Düşük Karbon Ekonomisi; üretim yapılan herhangi bir sektörün, atmosfere
mümkün olan en az miktarda karbon (CO2) yani sera gazı salımı
vermesi ile oluşturduğu bir ekonomik yapıdır. Son dönemlerde, karbonun bir
finansal değerinin oluşması sonucu düşük karbon teknolojilerine doğru bir
yönelim başlamıştır. Uluslararası arenada oluşturulan mekanizmalar sayesinde,
ülkeler ve şirketler; Yeşil Ekonomi denilen daha çevreci bir yapılanma
içerisine girerek, hem kendileri için hem de tüm dünya için fosil yakıtlı bir
yaşamdan düşük karbon içeren enerji kaynaklı bir yaşama doğru geçiş yapmaya
başlamışlardır.
Bu yazımızda; Yeşil Ekonomi hakkında kapsamlı bilgiler verilecek olup,
dünyada oluşturulan yeni sisteme göre özellikle ülkemizin geldiği noktalar,
hedefleri ve sonuçları irdelenerek, önümüzdeki süreçte yapılacak çalışmalar ile
düşük karbonlu bir ekonomi için neler yapılması gerektiği ele alınacaktır.
Dünyaya kısa bir bakış
Ekonomik İşbirliği ve Kalkınma Teşkilatı (OECD) 2050 Çevre Tahmin Raporuna
(Enviromental Outlook to 2050-OECD) göre; sera etkisi oluşturan gazların
atmosfere yayılması sonucu ortalama sıcaklıkların 3 ila 6 °C yükselmesi
bekleniyor. Raporda, bu rakamların uluslararası sözleşmelerle kabul edilen
sıcaklık artışını 2 °C ile sınırlı tutma hedefinden sapma olduğuna dikkat
çekilmektedir.
OECD ülkeleri içinde yer alan gelişmiş ülkelerin, özellikle de dünyayı en
çok kirletenlerin Kyoto protokolüne taraf olmaktan kaçınmaları ve emisyon
sınırlamaları için sorumluluk almamaları, atmosfere her yıl salınan sera
gazlarının artışında büyük bir rol oynamaktadır. Neticede süper güçlerin kendi
ekonomilerini daha güçlü kılabilmek için sanayi-enerji üretimlerinden hiçbir
şekilde taviz vermemeleri, dünyayı fosil yakıtlara mahkûm etmeye devam ettirecek
gibi gözükmektedir. Başta AB olmak üzere Amerika ve Çin gibi gelişmiş
ülkelerdeki alternatif enerji kaynağı arayışları ve yenilenebilir enerji
kaynaklarına az da olsa yönelim gösterilmesinin yeterli gelmediği, farklı
platformlarda ve enerji konulu raporlarda belirtilmektedir.
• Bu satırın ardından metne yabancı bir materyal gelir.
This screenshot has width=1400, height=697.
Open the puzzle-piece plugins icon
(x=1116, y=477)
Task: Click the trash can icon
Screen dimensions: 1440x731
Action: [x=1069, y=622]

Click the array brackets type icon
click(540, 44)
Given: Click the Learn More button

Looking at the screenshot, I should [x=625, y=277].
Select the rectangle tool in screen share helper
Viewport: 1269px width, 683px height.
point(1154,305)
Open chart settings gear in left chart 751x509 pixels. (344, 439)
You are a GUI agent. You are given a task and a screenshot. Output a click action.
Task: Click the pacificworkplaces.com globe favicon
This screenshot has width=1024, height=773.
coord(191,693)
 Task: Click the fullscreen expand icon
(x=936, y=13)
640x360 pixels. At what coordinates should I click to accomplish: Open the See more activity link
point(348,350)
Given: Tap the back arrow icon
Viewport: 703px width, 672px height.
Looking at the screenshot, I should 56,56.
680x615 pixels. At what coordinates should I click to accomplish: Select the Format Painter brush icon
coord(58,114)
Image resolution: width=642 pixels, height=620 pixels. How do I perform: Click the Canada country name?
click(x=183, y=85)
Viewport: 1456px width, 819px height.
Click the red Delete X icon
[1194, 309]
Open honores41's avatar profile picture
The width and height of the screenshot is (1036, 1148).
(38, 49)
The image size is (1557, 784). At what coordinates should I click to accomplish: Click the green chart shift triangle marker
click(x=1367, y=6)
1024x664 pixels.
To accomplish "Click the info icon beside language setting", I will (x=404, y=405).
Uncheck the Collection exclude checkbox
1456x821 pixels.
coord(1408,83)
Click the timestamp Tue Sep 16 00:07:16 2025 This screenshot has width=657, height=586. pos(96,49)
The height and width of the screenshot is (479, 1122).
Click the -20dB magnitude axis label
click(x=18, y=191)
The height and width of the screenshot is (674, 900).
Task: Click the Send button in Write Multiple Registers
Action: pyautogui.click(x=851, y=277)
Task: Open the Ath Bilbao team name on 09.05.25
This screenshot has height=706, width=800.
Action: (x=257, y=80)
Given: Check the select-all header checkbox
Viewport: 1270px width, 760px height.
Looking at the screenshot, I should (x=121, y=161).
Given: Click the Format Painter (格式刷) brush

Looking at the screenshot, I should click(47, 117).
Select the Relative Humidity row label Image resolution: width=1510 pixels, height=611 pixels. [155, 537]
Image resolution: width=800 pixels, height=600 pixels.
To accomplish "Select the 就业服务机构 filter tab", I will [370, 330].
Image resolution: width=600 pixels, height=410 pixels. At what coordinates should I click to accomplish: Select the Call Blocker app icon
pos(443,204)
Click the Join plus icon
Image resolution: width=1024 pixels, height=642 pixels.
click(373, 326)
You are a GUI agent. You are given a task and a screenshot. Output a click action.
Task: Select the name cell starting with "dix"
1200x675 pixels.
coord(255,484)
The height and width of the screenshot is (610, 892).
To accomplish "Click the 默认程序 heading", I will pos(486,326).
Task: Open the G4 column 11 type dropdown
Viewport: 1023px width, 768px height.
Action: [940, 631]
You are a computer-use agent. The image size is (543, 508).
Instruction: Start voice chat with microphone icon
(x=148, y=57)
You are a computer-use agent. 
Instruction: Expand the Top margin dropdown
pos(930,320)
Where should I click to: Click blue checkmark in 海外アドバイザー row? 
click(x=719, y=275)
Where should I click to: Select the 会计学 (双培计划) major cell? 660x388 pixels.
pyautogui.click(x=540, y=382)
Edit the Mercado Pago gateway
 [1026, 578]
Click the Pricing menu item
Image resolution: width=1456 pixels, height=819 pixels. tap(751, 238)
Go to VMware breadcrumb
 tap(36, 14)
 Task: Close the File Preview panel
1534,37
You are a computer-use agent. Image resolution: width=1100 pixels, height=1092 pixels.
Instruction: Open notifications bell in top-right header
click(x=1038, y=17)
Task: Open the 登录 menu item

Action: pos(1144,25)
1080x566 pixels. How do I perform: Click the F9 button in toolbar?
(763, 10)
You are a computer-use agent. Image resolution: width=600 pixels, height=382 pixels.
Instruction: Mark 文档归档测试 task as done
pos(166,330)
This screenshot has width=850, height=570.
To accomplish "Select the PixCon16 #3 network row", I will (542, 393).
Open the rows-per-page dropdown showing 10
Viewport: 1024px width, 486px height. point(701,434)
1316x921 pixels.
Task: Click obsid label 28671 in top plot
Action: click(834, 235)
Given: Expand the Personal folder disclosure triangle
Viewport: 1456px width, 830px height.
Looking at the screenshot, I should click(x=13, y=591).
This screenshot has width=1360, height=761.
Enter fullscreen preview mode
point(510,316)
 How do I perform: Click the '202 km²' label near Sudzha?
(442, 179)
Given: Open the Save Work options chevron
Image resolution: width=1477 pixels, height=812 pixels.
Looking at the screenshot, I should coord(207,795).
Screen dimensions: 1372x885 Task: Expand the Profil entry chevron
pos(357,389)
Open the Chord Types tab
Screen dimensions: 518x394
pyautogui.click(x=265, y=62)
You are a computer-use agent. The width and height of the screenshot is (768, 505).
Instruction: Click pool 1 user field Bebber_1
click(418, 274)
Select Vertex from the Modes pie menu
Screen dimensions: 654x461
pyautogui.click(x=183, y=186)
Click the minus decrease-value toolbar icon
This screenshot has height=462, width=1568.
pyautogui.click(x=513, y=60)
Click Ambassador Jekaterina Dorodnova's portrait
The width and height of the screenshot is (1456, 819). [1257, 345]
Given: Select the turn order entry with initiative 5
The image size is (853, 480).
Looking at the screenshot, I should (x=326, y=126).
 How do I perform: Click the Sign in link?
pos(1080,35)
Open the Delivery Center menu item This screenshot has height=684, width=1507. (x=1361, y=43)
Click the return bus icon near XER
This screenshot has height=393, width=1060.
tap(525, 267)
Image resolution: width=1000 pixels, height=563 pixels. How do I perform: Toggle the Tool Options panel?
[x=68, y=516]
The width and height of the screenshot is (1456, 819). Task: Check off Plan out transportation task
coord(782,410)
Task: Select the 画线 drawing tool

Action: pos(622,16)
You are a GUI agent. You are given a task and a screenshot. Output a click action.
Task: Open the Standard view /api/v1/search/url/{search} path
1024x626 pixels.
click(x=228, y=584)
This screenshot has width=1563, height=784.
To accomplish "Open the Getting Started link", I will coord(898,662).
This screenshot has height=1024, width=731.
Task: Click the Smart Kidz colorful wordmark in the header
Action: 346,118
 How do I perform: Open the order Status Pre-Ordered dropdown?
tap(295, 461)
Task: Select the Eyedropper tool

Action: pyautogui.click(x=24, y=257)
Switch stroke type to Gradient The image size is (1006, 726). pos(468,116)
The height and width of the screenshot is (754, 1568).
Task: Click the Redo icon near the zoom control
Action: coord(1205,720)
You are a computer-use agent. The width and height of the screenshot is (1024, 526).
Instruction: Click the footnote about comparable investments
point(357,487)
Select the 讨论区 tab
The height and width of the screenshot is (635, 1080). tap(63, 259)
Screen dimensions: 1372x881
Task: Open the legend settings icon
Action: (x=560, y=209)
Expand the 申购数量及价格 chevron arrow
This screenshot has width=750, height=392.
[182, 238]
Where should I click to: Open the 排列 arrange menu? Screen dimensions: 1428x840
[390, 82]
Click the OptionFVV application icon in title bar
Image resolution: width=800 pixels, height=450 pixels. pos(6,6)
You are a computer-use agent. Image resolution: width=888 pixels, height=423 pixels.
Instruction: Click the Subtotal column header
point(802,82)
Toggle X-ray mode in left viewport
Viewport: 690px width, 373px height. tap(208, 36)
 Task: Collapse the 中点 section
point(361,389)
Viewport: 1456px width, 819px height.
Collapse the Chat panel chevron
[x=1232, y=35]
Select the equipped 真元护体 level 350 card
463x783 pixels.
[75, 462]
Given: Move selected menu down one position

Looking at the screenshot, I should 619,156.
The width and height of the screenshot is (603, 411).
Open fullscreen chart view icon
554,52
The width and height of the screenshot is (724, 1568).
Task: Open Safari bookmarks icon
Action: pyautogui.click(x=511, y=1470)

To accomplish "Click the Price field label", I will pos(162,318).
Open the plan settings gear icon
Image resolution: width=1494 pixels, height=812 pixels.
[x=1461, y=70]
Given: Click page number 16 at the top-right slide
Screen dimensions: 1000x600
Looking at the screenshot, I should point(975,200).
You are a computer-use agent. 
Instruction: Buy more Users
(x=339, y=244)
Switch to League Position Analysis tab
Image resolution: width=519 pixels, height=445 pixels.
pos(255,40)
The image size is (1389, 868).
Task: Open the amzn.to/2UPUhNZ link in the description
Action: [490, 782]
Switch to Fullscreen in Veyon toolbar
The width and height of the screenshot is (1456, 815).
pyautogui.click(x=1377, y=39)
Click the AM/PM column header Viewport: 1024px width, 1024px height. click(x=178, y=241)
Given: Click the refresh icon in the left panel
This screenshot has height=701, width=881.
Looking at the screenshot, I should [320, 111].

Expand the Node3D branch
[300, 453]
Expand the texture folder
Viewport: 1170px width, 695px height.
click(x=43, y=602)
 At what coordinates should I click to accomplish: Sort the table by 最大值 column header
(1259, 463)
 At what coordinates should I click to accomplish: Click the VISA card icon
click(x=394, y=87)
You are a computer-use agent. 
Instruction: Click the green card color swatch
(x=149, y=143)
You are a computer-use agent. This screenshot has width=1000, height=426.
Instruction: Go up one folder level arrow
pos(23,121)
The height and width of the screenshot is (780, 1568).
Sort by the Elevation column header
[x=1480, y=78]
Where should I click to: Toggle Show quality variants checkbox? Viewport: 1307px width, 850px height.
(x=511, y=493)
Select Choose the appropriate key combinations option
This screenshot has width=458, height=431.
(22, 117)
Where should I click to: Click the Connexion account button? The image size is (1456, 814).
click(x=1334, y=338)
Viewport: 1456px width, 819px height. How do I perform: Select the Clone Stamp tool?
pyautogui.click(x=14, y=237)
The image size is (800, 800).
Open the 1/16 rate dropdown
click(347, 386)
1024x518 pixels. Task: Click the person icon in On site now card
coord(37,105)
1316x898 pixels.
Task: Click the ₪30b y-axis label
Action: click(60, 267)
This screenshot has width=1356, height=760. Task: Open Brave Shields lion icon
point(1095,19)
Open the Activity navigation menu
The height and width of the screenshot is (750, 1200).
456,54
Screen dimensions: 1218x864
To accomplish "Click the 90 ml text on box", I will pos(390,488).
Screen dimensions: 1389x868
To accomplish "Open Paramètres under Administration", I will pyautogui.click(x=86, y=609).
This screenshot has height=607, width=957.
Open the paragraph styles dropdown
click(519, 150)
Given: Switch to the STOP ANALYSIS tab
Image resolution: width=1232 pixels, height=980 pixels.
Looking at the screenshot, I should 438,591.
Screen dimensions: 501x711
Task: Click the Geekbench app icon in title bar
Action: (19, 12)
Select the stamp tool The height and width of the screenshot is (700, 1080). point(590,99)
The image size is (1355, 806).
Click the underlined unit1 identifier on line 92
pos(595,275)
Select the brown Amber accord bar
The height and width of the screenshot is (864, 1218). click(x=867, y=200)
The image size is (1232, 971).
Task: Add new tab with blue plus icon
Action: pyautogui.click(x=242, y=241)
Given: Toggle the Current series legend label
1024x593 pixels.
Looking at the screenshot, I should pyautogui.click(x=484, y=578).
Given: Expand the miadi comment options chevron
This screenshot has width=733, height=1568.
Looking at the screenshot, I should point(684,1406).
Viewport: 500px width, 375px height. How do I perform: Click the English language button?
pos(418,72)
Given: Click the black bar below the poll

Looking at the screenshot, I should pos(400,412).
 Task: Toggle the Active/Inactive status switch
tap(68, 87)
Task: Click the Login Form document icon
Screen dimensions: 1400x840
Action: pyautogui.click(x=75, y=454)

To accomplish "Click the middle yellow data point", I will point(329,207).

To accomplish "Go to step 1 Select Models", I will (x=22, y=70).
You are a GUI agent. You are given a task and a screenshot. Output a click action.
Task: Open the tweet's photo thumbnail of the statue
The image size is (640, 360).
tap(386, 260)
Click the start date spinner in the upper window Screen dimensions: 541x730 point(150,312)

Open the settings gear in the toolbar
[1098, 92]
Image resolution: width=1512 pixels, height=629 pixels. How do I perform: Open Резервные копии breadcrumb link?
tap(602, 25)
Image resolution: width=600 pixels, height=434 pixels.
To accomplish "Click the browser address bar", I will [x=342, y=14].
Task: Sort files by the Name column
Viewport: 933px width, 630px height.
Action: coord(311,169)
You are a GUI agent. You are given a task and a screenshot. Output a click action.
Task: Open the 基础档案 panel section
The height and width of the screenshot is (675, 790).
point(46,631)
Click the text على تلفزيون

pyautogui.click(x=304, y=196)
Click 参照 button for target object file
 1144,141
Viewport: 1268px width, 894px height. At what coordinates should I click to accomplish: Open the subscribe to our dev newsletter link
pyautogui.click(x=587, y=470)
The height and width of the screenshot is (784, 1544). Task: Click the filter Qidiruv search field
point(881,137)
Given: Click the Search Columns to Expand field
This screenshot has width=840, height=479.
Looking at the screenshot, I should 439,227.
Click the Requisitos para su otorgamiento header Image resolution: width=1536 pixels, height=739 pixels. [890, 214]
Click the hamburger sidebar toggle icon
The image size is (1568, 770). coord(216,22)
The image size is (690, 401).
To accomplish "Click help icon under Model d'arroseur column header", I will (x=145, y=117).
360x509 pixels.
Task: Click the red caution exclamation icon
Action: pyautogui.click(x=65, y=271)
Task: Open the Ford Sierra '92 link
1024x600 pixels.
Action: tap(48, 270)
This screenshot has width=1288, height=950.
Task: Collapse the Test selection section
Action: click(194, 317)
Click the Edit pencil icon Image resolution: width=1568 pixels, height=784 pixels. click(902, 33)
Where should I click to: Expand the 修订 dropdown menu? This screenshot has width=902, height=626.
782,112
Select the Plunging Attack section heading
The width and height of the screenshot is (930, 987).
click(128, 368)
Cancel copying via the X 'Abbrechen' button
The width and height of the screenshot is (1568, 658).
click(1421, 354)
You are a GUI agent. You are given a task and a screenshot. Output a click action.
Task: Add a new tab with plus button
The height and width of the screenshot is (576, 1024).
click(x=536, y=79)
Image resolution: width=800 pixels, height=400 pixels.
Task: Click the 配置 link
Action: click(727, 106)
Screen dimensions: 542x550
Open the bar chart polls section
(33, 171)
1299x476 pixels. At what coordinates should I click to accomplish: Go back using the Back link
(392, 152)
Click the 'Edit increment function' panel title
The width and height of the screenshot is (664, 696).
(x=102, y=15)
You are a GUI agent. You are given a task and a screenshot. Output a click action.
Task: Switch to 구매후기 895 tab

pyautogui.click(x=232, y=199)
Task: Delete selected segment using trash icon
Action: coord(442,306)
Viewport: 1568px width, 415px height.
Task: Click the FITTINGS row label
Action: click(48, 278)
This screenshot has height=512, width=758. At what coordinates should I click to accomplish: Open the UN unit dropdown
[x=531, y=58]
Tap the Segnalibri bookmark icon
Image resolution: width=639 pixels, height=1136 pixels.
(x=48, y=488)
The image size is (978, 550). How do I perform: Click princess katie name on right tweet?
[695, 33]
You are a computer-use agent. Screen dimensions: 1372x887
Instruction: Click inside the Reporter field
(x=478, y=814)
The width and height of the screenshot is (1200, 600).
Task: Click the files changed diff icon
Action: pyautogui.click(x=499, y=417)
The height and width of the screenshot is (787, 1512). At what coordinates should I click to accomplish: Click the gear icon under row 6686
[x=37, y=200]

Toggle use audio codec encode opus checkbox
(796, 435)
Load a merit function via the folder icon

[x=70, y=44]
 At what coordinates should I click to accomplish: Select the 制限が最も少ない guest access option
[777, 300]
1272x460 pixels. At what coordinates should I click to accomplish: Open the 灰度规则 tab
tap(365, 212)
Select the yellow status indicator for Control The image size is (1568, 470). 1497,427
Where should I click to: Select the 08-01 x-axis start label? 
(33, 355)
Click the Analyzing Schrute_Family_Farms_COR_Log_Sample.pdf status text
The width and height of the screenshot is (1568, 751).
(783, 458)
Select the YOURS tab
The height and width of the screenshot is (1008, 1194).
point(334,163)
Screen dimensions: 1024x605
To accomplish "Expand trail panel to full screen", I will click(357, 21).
Örneğin bir adına da Desertec planı denilen, dünya üzerinde planlanmış en
büyük yenilenebilir enerji projesi; AB’nin şu anki emisyon azaltımını ve enerji
arz güvenliğini sağlayabilecek önemli bir proje olarak görülmektedir. Akdeniz
Birliği projesi olan Akdeniz Güneş Planı ile Akdeniz’in güney kesimlerinde yani
Kuzey Afrika çöllerinde 20 GW’lık bir kapasite oluşturularak, Akdeniz
havzasında yer alan ülkelerin yenilenebilir enerji payının artırılması ve
böylece enerji taleplerinin karşılanması düşünülmüştür. Bu tür devasa
projelerin geliştirilmesi ile düşük karbonlu bir hayata geçmek, kirletilen
dünyayı kirlenmekten koruyabilmek ve atmosfere salınan sera gazlarını
sınırlandırarak, sıcaklık artışlarının önüne geçmek pekâlâ mümkündür. Aksi
taktirde fosil yakıtlara dayalı ülke ekonomileri ve enerji arz açıkları düşük
karbonlu bir ekonomiye geçişi hep engelleyecektir.
Ülkemizdeki Geliş(eme)meler
2011 yılında
G. Afrika'nın Durban şehrinde gerçekleştirilen İklim Değişikliği konferansında;
önceden iklim değişikliği performans endeksinde 50. sırada olan Türkiye'nin 58.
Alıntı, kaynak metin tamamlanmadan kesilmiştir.